## What to produce
Can you reproduce, word for word, the lines of the listing below from the line containing "Image resolution: width=2448" through the end of the listing, inclusive?

## Listing for locating words and elements
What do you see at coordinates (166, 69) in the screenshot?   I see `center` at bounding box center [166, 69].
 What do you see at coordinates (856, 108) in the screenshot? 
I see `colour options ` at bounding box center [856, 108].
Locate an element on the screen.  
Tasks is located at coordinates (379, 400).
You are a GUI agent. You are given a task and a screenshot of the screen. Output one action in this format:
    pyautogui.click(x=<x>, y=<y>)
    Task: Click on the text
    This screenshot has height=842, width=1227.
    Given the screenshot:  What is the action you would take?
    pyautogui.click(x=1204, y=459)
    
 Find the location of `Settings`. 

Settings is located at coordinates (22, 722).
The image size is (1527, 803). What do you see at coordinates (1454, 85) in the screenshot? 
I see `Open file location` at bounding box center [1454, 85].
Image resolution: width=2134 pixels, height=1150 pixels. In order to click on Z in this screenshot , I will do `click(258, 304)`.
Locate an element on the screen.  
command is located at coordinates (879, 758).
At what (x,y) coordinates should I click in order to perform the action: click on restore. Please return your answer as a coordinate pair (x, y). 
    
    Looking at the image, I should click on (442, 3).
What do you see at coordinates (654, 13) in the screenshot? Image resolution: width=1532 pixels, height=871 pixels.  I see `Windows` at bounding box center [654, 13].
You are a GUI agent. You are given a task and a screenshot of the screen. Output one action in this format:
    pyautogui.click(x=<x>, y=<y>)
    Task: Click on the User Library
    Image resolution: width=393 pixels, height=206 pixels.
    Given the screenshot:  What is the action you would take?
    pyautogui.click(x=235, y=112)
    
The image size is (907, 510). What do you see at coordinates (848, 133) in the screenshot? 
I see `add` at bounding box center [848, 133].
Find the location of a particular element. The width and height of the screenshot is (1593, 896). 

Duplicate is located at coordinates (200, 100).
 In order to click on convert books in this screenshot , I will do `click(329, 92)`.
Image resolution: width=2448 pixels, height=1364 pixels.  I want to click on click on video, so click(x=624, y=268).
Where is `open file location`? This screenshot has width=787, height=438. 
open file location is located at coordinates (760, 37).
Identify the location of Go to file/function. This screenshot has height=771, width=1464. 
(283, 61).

## Response
Image resolution: width=2448 pixels, height=1364 pixels.  I want to click on click on video, so click(x=624, y=268).
Where is `open file location`? This screenshot has width=787, height=438. 
open file location is located at coordinates (760, 37).
Identify the location of Go to file/function. This screenshot has height=771, width=1464. 
(283, 61).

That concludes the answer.